WHAT IS REQUIRED:
Copy the material word for word, starting at its first line and stopping after the line that contains "tap(196, 74)". Omit the pictures.

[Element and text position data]
+++++
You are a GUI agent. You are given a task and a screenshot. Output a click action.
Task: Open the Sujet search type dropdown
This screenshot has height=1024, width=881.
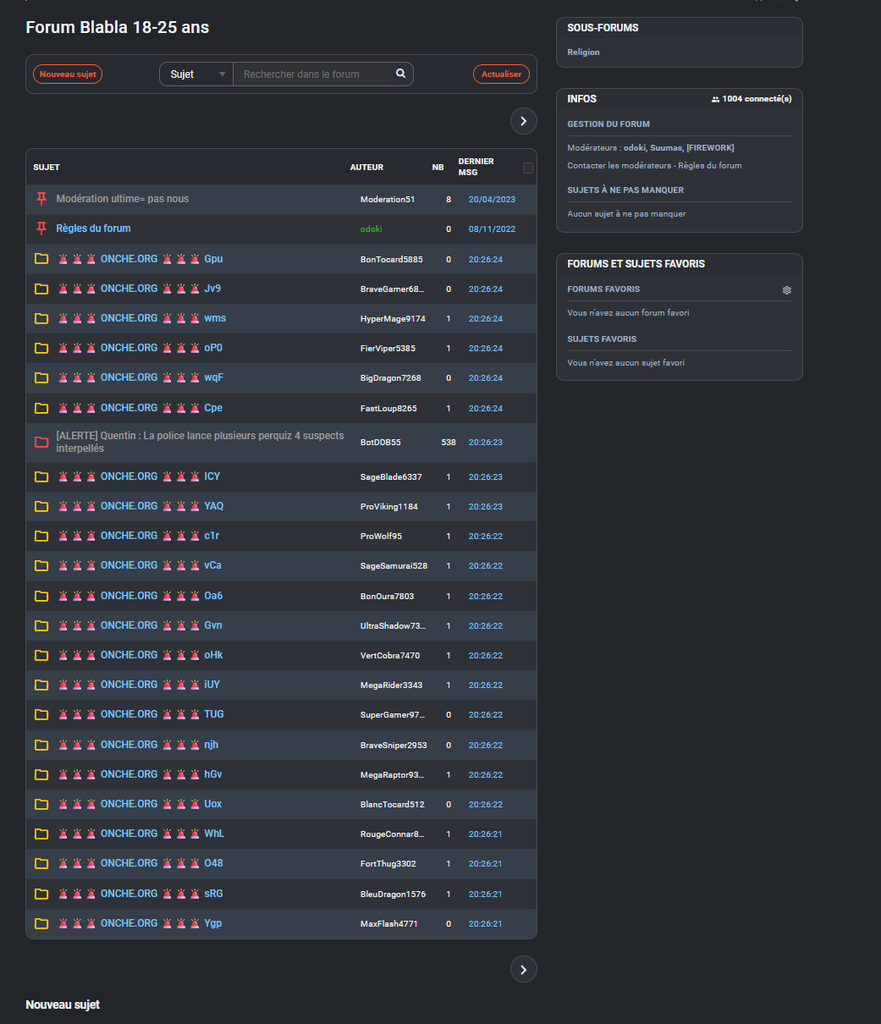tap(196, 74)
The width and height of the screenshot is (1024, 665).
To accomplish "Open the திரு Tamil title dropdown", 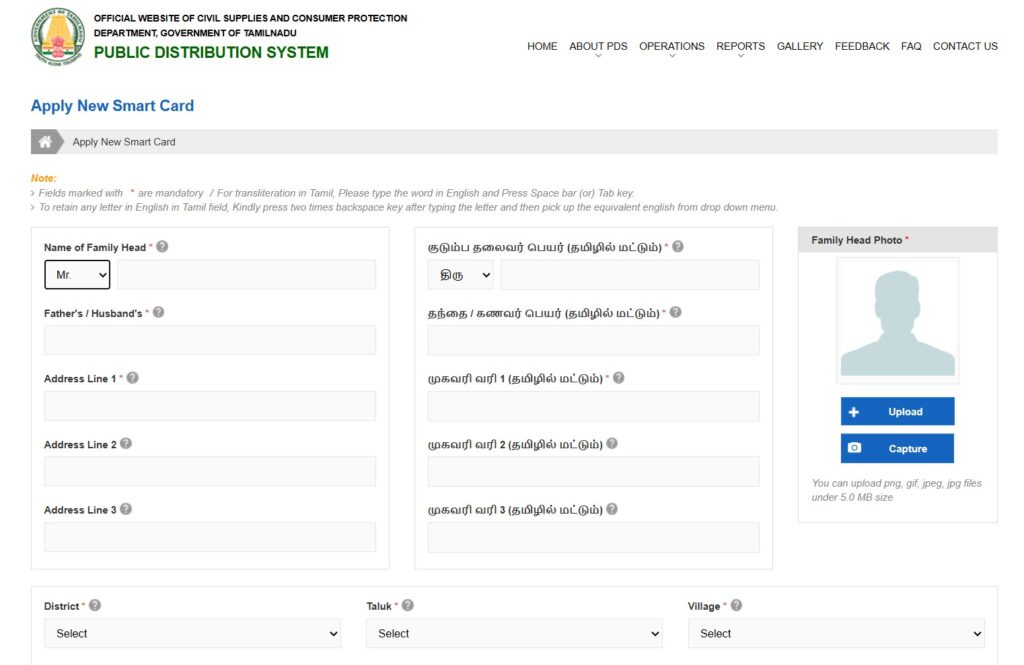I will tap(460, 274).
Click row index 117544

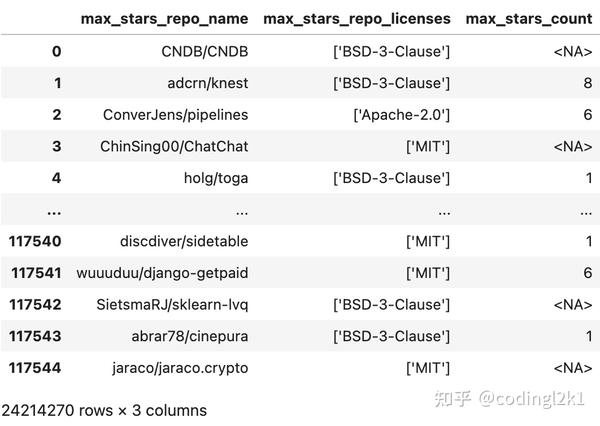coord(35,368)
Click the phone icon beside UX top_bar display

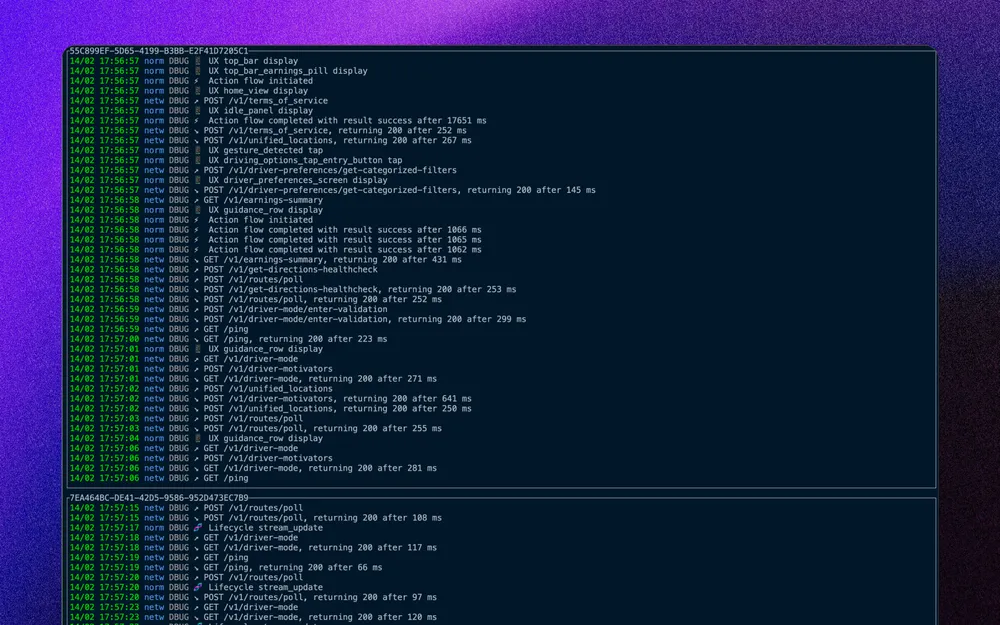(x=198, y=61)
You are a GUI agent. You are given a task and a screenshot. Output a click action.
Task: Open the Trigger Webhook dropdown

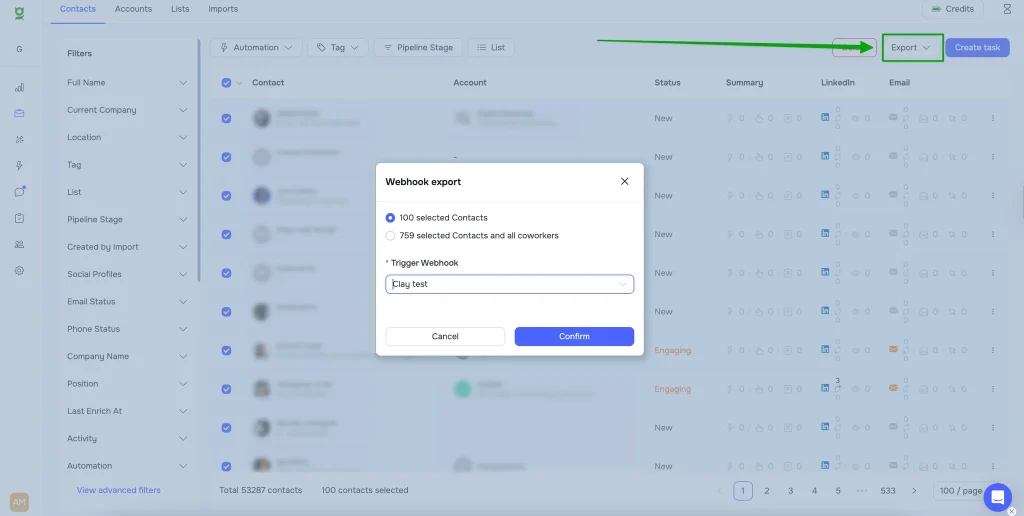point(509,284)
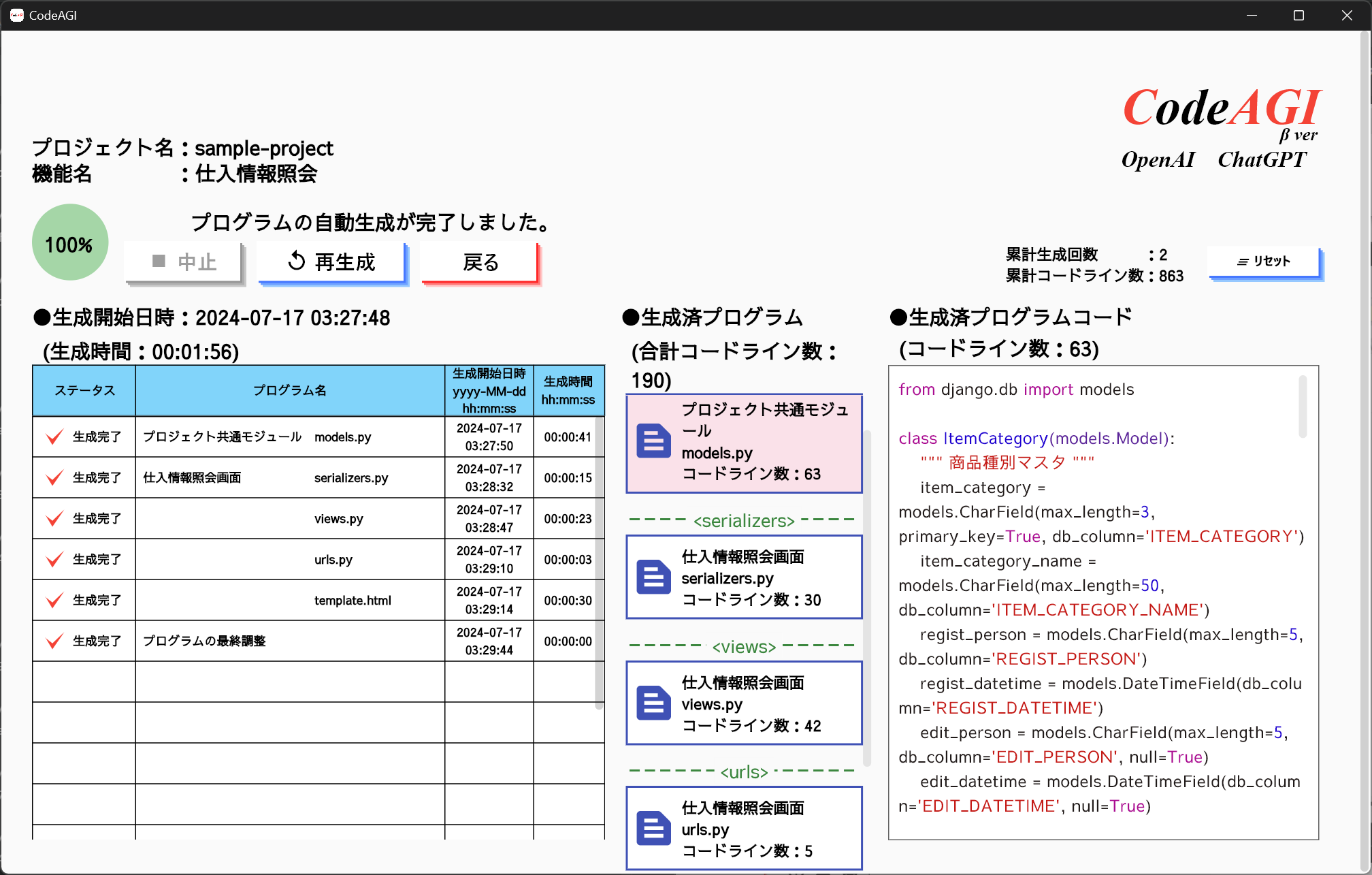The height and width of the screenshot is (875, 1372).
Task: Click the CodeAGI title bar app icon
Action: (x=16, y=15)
+++++
RIGHT ANSWER:
You are a GUI agent. You are given a task and a screenshot. Output a click action.
Task: Open the Sujet search type dropdown
This screenshot has height=1024, width=881.
tap(196, 74)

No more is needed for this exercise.